The temperature $T(x,y)$ at points in the $xy$-plane is given by $T(x,y)= x^2 -2 y^2$. An ant wishes to cool off as quickly as possible. Along what curve through $(2,1)$ should the ant move in order to continue to experience maximum rate of cooling?
$$∇T = 2x \hat i-4y \hat j$$
I think the tangent of the ant's path has to be parallel to the negative of the gradient of $T$ at all times, but I don't know how to go on.

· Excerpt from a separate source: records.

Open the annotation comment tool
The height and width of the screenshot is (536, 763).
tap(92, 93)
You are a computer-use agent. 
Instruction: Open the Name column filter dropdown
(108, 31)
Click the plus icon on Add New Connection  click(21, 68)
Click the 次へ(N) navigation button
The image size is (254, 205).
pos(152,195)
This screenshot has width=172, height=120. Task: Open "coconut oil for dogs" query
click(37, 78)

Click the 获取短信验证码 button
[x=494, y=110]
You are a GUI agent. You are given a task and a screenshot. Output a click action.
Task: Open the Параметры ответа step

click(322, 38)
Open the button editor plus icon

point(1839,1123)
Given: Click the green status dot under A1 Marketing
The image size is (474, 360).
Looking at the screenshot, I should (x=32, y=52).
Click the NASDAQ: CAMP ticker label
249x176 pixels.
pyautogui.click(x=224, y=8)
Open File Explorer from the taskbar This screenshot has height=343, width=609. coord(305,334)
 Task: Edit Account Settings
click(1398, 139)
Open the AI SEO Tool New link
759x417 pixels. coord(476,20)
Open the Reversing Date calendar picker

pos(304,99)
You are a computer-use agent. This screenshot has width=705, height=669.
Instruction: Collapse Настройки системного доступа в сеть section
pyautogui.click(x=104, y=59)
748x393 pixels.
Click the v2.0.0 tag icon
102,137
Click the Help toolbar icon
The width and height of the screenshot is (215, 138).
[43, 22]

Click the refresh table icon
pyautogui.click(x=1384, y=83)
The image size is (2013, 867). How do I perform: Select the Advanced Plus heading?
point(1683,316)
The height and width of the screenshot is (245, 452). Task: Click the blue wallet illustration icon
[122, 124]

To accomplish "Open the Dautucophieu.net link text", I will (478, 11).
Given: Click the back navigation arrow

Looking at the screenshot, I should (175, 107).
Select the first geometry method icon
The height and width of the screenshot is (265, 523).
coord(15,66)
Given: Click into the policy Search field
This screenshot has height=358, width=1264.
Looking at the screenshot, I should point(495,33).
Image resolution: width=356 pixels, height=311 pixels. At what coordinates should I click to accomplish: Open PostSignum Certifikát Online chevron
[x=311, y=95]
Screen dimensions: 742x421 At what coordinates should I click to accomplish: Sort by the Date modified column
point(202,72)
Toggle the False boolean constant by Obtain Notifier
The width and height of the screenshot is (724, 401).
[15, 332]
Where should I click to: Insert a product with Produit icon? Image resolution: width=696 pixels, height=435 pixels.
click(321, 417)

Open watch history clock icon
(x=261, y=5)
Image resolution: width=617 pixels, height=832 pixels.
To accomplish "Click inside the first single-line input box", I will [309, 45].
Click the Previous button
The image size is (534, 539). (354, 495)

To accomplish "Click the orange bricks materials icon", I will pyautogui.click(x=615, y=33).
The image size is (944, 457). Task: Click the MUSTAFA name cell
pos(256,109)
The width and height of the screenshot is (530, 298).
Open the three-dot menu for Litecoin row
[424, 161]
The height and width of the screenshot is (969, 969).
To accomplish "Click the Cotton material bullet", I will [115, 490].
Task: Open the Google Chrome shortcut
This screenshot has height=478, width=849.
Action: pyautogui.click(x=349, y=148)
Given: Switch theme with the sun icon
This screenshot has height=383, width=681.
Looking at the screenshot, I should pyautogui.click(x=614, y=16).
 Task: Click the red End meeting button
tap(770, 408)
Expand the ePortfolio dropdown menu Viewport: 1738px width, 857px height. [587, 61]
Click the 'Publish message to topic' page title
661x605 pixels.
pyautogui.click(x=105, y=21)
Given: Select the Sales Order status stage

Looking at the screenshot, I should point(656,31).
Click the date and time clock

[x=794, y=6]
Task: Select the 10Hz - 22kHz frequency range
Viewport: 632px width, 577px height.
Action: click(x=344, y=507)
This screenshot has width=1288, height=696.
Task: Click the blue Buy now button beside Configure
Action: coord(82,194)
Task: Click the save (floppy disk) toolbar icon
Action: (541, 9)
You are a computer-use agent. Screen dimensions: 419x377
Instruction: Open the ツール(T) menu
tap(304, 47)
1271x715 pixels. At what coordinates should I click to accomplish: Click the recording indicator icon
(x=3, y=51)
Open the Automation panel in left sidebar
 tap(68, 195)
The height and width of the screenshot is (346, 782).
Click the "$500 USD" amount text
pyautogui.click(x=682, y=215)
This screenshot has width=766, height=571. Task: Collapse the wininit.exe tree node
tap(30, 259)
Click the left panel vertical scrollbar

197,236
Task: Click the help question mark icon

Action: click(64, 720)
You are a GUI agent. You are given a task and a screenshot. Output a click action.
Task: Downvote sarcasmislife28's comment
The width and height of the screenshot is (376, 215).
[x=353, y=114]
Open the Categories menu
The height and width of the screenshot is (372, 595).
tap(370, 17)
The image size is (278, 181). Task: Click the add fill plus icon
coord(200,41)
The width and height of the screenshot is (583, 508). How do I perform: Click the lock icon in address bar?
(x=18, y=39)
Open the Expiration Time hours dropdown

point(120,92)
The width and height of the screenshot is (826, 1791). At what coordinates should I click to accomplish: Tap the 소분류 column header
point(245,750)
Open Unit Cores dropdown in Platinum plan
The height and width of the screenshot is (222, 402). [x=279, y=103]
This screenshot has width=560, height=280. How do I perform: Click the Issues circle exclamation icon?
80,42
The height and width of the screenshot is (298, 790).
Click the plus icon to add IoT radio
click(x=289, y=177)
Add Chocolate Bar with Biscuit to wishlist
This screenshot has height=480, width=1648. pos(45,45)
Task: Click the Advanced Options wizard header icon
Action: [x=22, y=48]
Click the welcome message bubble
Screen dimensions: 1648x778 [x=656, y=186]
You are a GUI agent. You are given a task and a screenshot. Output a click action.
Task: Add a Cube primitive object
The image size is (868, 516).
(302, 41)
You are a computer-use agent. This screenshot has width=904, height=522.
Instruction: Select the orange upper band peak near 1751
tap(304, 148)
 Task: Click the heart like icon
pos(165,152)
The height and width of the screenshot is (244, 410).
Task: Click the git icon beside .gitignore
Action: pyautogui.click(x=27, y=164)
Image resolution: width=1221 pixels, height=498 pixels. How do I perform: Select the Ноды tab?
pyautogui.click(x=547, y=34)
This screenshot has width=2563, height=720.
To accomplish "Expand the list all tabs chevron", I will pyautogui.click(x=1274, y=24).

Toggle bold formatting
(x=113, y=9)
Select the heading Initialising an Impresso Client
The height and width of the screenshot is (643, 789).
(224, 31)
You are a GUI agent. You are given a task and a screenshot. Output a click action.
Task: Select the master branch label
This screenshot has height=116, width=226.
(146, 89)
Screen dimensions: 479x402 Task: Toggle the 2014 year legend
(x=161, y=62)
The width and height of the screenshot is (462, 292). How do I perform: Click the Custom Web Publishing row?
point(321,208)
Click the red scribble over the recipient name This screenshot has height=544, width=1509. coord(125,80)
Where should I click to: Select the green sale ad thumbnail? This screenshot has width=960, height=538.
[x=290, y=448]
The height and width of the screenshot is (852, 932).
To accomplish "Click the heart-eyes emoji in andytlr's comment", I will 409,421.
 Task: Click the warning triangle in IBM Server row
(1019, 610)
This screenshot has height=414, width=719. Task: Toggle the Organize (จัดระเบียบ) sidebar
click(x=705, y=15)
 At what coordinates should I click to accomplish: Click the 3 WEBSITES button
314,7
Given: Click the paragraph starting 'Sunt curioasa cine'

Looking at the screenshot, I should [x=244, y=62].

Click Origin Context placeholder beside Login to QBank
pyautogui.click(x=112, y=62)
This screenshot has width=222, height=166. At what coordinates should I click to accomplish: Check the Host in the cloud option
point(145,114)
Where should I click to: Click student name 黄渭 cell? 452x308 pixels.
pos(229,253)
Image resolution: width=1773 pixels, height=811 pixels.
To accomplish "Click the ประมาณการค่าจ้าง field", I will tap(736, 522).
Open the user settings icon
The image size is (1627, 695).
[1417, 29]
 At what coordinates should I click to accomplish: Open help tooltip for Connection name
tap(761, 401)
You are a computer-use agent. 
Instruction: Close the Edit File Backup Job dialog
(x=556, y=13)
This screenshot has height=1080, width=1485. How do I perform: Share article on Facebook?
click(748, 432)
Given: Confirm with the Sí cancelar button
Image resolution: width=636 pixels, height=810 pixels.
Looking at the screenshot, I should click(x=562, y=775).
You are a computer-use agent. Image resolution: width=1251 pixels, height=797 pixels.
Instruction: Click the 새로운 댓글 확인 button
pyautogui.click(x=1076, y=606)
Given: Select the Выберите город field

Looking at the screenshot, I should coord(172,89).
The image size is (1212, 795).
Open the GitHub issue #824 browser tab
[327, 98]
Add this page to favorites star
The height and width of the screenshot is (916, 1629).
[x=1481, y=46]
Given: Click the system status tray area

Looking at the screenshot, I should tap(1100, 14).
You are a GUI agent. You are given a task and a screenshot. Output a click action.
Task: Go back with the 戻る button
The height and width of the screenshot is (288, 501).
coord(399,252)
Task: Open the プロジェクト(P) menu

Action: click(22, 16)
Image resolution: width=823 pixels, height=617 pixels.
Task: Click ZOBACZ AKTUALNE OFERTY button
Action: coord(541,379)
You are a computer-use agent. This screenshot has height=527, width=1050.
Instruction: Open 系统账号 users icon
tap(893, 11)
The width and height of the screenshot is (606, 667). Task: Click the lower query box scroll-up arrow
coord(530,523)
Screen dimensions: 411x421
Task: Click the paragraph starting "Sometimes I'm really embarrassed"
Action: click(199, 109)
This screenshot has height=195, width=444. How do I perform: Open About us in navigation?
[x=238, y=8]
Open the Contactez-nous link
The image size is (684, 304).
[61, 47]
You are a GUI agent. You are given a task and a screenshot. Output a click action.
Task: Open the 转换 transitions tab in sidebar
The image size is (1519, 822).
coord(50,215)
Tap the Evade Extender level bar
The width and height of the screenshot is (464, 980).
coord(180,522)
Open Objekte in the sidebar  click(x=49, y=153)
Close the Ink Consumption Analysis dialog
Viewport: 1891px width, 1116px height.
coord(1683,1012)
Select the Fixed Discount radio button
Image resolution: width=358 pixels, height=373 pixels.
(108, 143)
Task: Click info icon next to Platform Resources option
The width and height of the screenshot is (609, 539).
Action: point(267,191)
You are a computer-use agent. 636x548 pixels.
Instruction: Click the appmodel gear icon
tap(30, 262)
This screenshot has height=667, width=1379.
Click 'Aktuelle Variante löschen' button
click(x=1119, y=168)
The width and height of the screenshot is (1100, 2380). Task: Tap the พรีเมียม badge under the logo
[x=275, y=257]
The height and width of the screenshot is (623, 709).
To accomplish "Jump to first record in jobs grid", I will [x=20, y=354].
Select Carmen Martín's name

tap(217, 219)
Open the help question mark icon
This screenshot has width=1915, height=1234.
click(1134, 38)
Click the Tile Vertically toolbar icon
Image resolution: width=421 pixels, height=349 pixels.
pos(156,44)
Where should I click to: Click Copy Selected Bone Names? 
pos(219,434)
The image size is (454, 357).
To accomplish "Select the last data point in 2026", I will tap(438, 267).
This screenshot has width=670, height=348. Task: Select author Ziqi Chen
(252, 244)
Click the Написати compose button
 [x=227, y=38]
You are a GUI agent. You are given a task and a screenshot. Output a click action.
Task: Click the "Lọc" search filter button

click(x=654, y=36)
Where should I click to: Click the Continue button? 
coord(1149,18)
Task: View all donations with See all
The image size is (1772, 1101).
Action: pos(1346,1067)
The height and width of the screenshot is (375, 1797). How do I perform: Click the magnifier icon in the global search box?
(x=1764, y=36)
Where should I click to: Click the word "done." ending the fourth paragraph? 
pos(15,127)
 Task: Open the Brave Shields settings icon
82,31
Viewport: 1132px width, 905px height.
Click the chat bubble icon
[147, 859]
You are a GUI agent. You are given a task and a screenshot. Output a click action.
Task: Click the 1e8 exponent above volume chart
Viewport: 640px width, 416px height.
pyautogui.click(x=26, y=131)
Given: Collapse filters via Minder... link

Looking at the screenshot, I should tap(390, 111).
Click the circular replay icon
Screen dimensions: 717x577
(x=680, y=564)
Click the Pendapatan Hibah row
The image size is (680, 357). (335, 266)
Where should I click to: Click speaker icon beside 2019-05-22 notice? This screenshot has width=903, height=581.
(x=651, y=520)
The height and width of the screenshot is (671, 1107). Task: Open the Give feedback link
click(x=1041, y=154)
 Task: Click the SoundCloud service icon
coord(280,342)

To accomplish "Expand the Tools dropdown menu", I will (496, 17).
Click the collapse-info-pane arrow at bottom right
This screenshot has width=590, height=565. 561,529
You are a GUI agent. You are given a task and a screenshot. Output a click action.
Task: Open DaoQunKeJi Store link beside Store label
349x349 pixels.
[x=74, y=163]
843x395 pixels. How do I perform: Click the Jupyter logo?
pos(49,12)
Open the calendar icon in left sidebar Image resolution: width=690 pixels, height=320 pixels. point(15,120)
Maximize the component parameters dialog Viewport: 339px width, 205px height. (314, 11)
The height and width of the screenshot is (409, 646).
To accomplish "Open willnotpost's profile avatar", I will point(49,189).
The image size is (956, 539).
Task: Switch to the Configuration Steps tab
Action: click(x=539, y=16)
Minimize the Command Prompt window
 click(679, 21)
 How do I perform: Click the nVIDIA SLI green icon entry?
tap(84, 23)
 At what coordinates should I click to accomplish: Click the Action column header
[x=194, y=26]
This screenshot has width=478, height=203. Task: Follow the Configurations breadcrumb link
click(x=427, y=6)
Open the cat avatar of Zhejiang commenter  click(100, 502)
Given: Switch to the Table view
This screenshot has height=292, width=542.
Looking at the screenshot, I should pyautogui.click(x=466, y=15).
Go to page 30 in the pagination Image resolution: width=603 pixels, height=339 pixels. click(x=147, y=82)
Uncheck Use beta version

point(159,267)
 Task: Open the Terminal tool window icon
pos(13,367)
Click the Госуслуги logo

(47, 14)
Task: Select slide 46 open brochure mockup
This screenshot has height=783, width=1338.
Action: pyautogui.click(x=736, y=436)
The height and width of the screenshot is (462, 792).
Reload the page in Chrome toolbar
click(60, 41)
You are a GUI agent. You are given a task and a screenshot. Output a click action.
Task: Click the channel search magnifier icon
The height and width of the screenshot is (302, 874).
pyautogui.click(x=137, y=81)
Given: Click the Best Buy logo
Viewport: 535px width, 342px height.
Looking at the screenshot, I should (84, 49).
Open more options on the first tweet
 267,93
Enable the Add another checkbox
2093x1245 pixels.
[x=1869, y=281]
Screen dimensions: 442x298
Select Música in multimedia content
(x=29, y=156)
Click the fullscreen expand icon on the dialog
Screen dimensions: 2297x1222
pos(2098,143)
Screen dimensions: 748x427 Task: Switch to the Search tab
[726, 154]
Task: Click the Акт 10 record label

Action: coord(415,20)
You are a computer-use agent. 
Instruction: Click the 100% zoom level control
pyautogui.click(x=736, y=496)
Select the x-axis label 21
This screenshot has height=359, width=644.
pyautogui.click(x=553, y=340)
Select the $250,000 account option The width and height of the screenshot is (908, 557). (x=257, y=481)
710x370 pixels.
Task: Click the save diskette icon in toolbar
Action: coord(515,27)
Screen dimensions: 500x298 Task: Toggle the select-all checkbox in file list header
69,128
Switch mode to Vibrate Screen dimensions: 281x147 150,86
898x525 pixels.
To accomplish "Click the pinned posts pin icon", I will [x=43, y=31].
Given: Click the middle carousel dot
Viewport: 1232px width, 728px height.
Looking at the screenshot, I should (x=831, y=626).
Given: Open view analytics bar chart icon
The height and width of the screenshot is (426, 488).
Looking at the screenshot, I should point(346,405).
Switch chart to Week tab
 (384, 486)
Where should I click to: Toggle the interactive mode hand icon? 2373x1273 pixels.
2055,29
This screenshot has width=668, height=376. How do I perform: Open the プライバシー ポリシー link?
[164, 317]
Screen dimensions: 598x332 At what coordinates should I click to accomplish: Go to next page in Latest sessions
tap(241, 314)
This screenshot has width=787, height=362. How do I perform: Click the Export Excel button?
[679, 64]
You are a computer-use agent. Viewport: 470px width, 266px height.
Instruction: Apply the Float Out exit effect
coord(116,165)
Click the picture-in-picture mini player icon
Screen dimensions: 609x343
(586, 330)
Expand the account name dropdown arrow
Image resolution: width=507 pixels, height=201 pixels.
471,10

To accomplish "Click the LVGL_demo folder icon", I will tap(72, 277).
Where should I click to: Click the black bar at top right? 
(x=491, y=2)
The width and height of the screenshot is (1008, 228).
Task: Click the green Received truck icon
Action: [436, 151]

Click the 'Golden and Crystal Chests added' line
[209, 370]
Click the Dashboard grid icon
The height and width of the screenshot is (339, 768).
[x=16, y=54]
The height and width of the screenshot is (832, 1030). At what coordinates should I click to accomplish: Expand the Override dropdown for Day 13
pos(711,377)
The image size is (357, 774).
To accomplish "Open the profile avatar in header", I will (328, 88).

The tangent to the ant path at time $t$ is directed along the vector $(x'(t),y'(t))$ and the gradient of $T$ at every point $(x(t),y(t))$ is directed along the vector $(x(t),-2y(t))$ hence one asks that the vectors $(x'(t),y'(t))$ and $(x(t),-2y(t))$ are colinear at all time, that is, that $$\left|\begin{array}{cc}x'(t)&x(t)\\ y'(t)&-2y(t)\end{array}\right|=0$$ or, equivalently, that $$2x'(t)y(t)+y'(t)x(t)=0$$ Multiplying the LHS by $x(t)$ yields $$2x'(t)x(t)y(t)+y'(t)x(t)^2=(x(t)^2y(t))'$$ hence the ant moves along a path of equation $$x(t)^2y(t)=c$$ If $(x(0),y(0))=(2,1)$, one gets $c=$ [to be completed by the OP] hence the curve has equation [to be completed by the OP].